Brief: Pull from the data below each line where the word "Task" occurs, and copy it.
Given records: Begin
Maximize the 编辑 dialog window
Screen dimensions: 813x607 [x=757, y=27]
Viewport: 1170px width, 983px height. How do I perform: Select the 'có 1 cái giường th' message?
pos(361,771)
Given records: End
Given records: Begin
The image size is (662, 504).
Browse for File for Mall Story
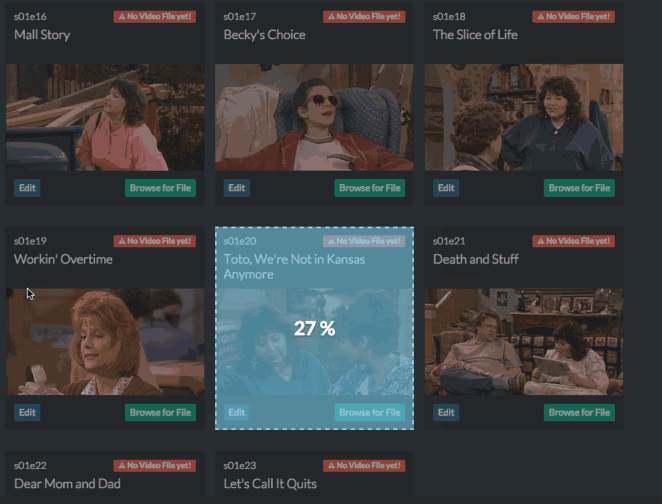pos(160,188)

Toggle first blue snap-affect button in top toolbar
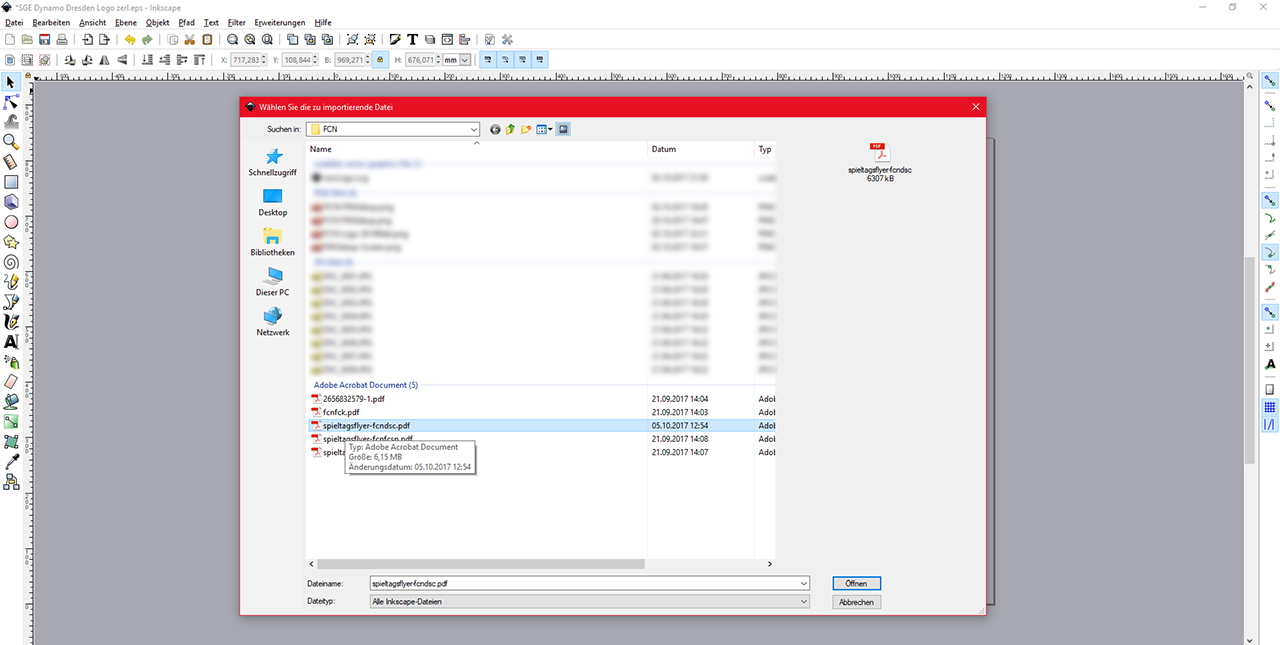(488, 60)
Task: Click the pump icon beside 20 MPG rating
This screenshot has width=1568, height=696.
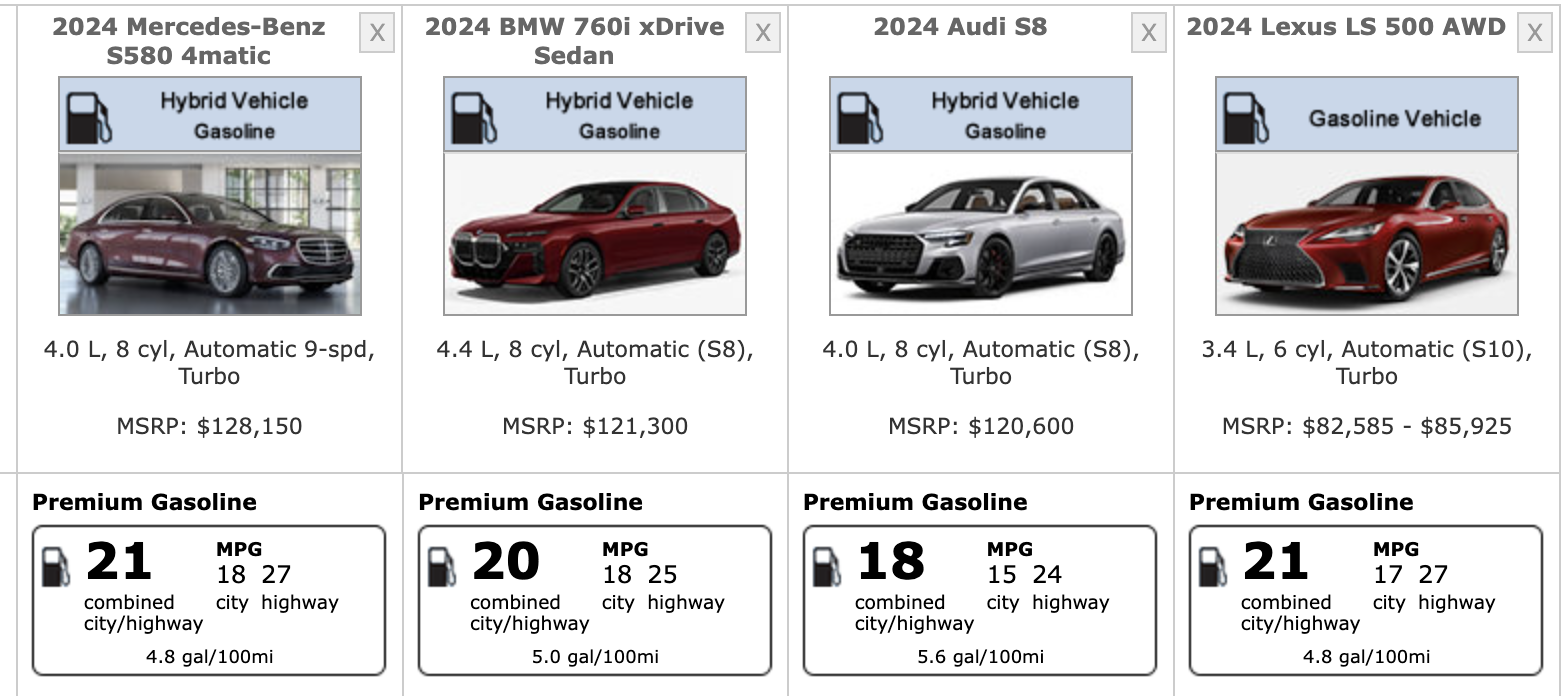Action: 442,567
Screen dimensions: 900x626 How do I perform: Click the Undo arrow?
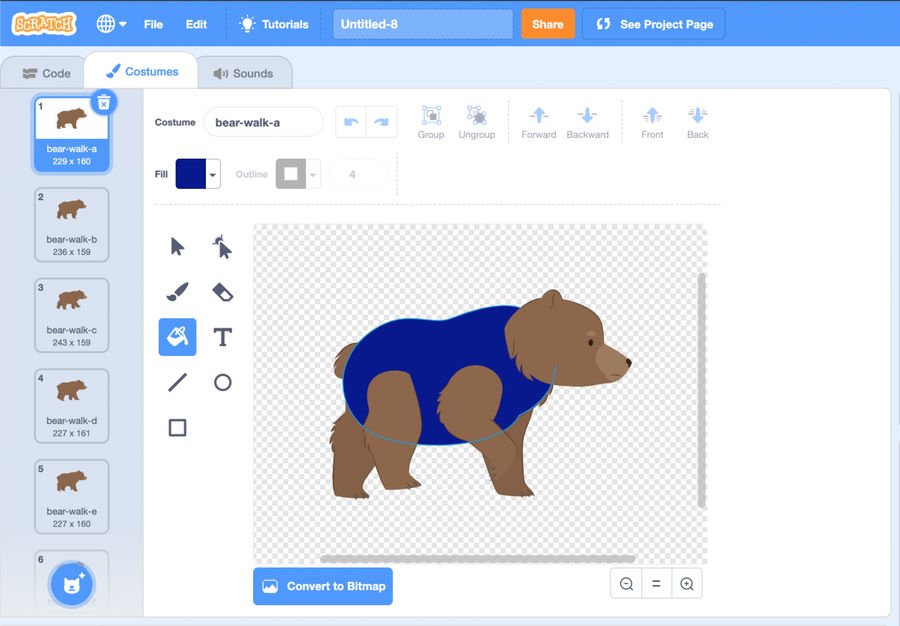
Given records: End
Given records: Begin
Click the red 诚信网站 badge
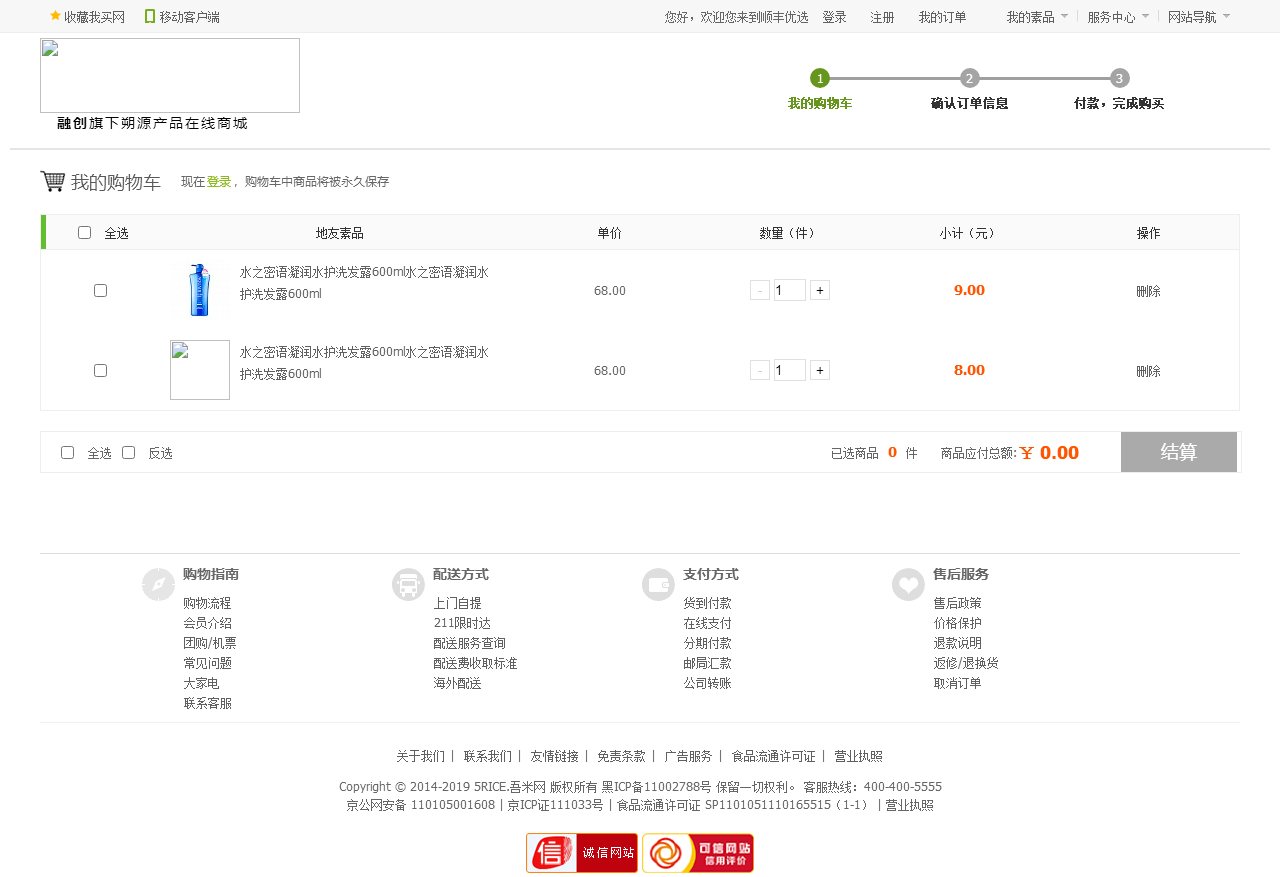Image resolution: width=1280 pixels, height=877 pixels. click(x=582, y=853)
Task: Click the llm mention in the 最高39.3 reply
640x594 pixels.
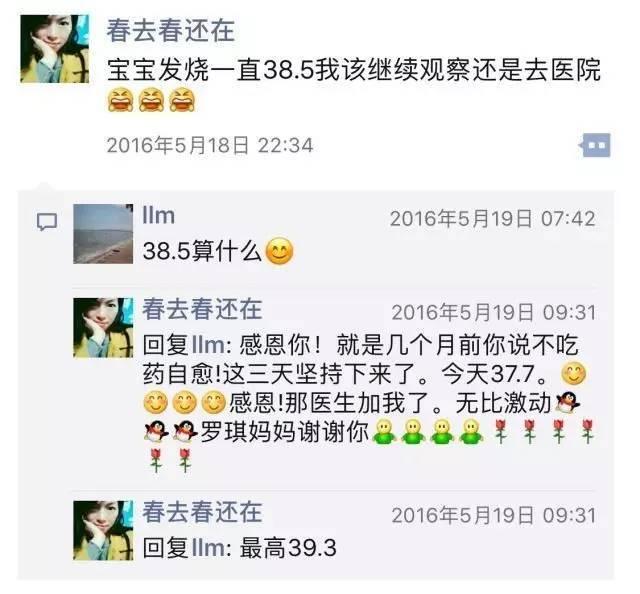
Given records: End
Exercise response:
Task: Click the pump icon beside 20 MPG rating
Task: Click the llm mention in the 最高39.3 reply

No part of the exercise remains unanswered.